Second Party Boards

During the NES era, many of the "second party" publishers decided to try and cut costs a tad by buying the lockout chips and mappers from Nintendo, then making their own circuit boards. The kick of course was it didn't save very much money due the costs Nintendo charged. As far as I know, they had to buy the cases from Nintendo, since they do not look any different from the stock case except the mould plate was changed on some carts to say "Acclaim" or whatever on the back of the carts.

What I find interesting about almost all of these, is the companies skimped EVERYWHERE they could. The tops of the boards do not have a solder mask, and the bottoms only have the mask right over the routes and copper areas. This couldn't have saved them more than a couple cents a board. All Nintendo-made boards have a full soldermask on the top and bottom.

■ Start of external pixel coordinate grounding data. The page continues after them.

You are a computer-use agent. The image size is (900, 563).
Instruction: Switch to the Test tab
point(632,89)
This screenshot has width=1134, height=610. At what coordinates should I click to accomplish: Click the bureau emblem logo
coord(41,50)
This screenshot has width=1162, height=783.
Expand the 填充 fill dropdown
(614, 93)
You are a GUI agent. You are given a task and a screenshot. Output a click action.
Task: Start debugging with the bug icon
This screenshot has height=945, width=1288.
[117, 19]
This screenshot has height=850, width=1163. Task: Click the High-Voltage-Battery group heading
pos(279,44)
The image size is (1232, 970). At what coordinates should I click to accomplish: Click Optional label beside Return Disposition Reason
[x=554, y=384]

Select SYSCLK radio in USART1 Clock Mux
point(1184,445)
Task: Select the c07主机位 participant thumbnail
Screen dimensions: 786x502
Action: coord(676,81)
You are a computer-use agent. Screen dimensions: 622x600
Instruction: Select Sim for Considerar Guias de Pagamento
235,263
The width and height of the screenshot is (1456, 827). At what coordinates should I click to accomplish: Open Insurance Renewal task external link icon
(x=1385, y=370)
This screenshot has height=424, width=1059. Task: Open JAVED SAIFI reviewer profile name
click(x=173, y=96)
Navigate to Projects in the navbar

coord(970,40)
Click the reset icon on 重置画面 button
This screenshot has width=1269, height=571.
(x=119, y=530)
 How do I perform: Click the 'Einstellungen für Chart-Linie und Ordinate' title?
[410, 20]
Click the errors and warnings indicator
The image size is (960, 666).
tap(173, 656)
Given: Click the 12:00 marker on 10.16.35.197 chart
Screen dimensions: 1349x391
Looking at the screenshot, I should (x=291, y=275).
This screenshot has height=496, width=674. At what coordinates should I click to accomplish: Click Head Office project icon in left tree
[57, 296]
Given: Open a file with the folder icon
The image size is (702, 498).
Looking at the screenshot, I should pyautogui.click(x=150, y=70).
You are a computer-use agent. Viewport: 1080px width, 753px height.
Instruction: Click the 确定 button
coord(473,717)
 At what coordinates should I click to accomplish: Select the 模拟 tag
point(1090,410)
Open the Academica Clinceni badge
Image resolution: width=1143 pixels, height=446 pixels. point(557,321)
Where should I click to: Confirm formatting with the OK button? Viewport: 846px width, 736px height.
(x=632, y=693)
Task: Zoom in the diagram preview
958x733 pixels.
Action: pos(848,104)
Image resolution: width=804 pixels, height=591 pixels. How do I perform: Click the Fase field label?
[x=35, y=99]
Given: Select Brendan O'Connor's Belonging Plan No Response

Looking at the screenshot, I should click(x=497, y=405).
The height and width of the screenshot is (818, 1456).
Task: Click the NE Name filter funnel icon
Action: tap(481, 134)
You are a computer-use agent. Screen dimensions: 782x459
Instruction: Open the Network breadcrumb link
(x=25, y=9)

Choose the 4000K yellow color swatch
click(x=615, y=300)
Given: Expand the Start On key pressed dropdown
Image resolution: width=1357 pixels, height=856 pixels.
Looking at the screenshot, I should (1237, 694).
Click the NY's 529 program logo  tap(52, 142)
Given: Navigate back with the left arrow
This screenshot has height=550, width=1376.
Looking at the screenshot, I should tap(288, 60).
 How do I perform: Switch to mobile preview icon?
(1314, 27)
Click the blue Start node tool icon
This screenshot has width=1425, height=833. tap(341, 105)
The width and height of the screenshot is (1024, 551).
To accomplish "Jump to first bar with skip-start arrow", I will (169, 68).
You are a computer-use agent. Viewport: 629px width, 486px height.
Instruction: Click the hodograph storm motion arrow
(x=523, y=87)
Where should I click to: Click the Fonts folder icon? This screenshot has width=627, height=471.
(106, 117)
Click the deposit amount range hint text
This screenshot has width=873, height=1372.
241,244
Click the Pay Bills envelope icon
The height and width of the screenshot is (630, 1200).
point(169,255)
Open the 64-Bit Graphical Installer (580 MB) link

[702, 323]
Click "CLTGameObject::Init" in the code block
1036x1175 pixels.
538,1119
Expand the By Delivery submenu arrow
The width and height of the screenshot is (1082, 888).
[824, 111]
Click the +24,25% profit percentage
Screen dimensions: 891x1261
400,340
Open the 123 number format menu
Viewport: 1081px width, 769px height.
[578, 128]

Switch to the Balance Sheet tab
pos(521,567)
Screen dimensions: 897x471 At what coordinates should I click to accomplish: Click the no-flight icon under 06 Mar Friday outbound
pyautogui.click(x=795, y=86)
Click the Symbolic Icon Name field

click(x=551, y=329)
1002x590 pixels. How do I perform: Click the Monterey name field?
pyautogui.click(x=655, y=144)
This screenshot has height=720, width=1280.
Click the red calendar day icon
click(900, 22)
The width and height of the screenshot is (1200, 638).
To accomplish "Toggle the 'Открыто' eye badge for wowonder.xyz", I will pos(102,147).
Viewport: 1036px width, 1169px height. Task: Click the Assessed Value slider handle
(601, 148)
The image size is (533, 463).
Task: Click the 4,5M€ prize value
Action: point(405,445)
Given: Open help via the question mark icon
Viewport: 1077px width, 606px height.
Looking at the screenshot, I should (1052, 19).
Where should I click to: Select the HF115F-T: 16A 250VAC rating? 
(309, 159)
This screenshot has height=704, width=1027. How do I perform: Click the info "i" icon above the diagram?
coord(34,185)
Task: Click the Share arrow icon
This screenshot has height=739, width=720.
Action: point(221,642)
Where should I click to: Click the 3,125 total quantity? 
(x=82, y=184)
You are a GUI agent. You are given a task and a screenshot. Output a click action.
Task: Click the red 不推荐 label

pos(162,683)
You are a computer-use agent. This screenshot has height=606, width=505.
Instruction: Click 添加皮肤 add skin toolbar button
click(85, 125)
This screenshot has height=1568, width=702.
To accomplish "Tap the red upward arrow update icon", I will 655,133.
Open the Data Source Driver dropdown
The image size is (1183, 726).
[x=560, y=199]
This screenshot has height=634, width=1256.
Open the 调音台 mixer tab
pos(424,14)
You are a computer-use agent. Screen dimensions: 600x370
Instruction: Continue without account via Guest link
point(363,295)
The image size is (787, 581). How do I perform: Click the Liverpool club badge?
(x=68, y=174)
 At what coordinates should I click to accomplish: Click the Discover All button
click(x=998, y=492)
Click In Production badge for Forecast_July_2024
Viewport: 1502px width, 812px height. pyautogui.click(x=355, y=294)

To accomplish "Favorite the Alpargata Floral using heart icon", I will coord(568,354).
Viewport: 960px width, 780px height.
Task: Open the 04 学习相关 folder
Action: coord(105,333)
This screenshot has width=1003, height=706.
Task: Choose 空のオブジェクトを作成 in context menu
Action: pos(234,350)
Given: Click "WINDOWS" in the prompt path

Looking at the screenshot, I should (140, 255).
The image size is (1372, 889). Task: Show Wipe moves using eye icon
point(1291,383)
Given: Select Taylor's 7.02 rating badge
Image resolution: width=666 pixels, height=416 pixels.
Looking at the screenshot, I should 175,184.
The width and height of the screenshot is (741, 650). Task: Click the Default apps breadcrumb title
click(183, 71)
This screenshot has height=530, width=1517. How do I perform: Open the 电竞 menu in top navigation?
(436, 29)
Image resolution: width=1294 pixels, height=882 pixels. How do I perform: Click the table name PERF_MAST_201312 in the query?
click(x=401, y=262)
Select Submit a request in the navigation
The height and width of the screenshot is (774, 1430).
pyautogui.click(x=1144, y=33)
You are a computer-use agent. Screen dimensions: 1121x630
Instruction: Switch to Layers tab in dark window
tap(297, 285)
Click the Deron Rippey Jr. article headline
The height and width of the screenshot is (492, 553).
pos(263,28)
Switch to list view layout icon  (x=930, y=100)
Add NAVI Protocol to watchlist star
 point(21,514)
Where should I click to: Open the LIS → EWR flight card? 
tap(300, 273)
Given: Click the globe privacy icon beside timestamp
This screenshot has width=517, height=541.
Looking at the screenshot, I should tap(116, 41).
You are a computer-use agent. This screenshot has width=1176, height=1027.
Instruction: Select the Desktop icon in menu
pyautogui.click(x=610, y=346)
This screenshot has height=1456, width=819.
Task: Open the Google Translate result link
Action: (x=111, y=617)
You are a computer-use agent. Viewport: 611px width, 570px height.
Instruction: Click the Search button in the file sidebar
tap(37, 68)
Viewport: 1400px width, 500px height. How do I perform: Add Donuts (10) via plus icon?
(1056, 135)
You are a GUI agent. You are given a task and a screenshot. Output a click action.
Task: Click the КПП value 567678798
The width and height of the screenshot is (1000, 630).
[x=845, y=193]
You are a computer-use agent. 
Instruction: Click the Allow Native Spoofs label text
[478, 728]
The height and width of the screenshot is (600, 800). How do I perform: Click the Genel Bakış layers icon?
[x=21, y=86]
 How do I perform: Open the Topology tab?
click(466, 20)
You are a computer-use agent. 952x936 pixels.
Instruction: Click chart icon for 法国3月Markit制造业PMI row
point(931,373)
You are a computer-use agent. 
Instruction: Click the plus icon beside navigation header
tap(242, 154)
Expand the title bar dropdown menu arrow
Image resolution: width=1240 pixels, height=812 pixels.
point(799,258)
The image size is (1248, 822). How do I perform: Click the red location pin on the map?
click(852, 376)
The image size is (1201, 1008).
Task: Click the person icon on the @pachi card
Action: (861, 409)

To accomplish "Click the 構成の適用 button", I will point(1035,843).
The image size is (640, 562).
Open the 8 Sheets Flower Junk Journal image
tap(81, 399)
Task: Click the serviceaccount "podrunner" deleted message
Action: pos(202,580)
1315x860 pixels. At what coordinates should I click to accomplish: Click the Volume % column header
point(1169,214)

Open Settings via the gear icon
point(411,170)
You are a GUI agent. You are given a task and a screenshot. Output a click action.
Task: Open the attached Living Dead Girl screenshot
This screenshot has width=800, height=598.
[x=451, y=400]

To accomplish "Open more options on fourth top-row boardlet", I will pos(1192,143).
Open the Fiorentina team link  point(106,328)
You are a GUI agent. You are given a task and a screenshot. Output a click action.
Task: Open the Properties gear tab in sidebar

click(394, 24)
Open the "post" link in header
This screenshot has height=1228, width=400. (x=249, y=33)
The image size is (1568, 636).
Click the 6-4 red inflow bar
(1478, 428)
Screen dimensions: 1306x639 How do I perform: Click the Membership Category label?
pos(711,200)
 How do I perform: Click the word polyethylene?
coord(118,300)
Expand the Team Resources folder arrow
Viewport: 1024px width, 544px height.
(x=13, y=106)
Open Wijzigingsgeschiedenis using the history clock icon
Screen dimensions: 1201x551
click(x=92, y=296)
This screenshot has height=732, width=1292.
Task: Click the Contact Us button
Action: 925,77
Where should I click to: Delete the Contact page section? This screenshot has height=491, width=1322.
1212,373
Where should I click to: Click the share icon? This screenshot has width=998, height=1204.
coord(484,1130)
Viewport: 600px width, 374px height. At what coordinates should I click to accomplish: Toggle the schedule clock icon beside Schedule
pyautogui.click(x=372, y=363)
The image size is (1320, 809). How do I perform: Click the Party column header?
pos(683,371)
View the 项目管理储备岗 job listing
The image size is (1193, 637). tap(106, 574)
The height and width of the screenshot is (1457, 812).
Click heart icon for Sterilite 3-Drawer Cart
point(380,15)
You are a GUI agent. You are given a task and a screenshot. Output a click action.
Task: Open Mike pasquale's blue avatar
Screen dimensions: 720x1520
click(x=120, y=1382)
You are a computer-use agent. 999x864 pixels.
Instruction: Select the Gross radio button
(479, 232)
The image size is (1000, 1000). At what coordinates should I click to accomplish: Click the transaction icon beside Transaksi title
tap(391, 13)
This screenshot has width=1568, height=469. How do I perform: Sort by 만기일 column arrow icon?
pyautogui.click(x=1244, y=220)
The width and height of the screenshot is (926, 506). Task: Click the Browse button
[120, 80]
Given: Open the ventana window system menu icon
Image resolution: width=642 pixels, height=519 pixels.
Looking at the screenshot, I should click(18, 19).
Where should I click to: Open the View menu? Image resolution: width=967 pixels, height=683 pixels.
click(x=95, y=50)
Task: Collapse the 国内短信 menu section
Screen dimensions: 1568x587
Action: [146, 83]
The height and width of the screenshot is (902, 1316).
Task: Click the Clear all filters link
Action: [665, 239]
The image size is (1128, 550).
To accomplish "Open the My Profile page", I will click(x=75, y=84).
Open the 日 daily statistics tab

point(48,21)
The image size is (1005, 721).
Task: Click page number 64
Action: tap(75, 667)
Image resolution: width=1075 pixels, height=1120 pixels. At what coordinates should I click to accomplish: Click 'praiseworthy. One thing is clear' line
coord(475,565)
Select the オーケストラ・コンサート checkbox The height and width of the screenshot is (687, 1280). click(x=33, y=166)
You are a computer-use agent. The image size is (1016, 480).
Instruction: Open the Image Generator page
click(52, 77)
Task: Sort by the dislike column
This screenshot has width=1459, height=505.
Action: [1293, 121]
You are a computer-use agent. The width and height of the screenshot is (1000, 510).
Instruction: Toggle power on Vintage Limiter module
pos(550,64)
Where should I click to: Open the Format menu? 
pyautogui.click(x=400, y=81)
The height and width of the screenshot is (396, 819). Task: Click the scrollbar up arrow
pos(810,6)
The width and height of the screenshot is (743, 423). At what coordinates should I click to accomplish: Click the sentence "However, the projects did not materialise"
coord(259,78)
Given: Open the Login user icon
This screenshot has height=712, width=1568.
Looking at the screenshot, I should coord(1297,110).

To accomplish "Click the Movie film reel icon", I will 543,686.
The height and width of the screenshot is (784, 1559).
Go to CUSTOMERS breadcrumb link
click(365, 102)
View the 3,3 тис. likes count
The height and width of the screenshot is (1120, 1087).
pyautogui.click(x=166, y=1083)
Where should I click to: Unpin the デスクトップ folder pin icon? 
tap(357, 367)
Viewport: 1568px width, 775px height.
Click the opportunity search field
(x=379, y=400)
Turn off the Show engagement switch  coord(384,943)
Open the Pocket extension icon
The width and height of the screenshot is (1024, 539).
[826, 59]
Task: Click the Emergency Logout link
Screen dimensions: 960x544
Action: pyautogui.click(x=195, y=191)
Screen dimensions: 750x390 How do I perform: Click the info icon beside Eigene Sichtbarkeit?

The Konami boards are just total shit. They used a double sided PCB, then used a conductive glue silk screened into the holes to make the contact between the sides of the board! Talk about cheap-ass.


The Boards:

SN1-ROM - Max. 256K PRG, 8K CHR RAM, batt-backed 8K WRAM, MMC1.
Acclaim 55741 - Max. 256K PRG, 256K CHR. Weird MMC3 clone.
Acclaim 51555 - Max. 512K PRG, 256K CHR. MMC3.